Local development needs investment. Too many systems can only be tested by deploying to shared environments. That was always slow; now it’s a critical bottleneck. Teams need to invest in local-first architectures, even for complex distributed systems.
Documentation needs to be code. If it’s not in the repo, the AI can’t see it. If it’s not version-controlled, it drifts from reality. Wikis and external docs have their place, but the authoritative source for how the system works needs to live with the code.
Process needs to flex. Many organizations have accumulated layers of process—reviews, approvals, change management—that assume human-speed development. When velocity increases 5-10x, these processes become the bottleneck. We need to rethink what controls are actually necessary versus which are just inherited tradition.
This Isn’t the First Revolution
It’s easy to be skeptical of claims about 10x productivity improvements. We’ve heard that before about plenty of technologies that didn’t deliver.
But step back and look at our industry’s history. Assembly to high-level languages. Manual deployment to CI/CD. Monoliths to microservices. Each transition felt impossible to those who lived through it, then became obvious in hindsight.
I remember senior engineers in 2010 insisting that automated testing would never replace manual QA. I remember architects in 2015 arguing that microservices were unnecessary complexity. They weren’t stupid—they were reasoning from their experience, which didn’t include the new paradigm.
We’re in another transition. AI-assisted development isn’t going to replace programmers—I’m more convinced of that than ever after this project.
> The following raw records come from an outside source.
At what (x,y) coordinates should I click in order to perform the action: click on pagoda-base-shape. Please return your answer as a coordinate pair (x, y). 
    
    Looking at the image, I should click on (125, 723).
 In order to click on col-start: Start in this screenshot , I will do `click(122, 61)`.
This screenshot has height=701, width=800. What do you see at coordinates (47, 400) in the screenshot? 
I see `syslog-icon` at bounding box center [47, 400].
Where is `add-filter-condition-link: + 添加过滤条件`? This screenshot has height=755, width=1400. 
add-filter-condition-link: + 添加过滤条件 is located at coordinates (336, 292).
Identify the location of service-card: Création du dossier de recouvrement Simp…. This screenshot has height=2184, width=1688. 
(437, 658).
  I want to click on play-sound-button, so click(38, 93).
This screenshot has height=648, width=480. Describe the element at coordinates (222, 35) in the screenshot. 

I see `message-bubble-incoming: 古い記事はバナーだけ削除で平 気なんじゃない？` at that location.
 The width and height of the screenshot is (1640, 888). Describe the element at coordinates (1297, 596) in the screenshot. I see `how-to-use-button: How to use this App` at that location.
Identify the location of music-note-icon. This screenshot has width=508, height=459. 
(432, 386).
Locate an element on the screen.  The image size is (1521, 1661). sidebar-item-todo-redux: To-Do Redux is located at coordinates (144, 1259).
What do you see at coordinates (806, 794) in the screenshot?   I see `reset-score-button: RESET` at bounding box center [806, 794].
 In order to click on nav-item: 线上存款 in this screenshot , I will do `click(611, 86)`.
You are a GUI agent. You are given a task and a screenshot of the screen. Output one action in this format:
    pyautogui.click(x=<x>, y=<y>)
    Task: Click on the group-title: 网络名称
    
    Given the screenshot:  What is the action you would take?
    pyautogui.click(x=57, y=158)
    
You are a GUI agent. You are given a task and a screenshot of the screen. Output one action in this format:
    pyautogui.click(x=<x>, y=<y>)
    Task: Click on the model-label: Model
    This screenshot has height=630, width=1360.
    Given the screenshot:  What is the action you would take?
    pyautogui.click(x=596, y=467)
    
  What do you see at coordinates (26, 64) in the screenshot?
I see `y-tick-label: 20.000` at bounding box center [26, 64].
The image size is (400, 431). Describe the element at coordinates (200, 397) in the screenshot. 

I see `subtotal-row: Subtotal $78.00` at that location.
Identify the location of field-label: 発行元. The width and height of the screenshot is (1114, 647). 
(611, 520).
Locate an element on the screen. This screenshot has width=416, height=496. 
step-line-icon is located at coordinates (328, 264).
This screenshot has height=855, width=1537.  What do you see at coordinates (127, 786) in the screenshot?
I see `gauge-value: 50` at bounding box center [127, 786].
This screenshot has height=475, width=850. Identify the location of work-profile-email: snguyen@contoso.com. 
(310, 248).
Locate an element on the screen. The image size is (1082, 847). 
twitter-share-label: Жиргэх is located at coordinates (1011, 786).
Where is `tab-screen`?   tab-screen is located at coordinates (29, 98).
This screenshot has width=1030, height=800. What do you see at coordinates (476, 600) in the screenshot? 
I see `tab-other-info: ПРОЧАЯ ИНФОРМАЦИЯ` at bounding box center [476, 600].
But it is going to change what programming looks like. The teams that figure this out first will move at speeds that seem impossible to those still working the old way.
The Bottom Line
After 83 days from first commit to production, supporting multiple model architectures across several deployment regions, I can’t go back to the old way of working. It would feel like mass-producing the codebase on a typewriter.
The combination that worked for us:
- Monorepo with living documentation
- Comprehensive, fast test suites
- Local-first development architecture
- Strong typing with compile-time checks
- Disciplined context management
- Small, high-confidence tasks
- Humans who understand every line
This isn’t about AI replacing developers. It’s about AI amplifying developers. The human expertise matters more than ever—you need to know what to build, how to structure it, and how to verify it’s correct. But the tedious parts—the boilerplate, the syntax, the test scaffolding, the log analysis—can be radically accelerated.
When your cycle time drops from weeks to hours, you don’t just do the same work faster. You work differently. You experiment more. You fix things that would have festered. You build tools you never would have had time for.
The future belongs to the engineers who figure out how to work with AI effectively—not the ones who fear it, and not the ones who trust it blindly. It belongs to the ones who treat it as the most powerful tool we’ve ever had, and learn to wield it with skill.
I’m still learning. We all are. But I know one thing for certain: I’m never going back.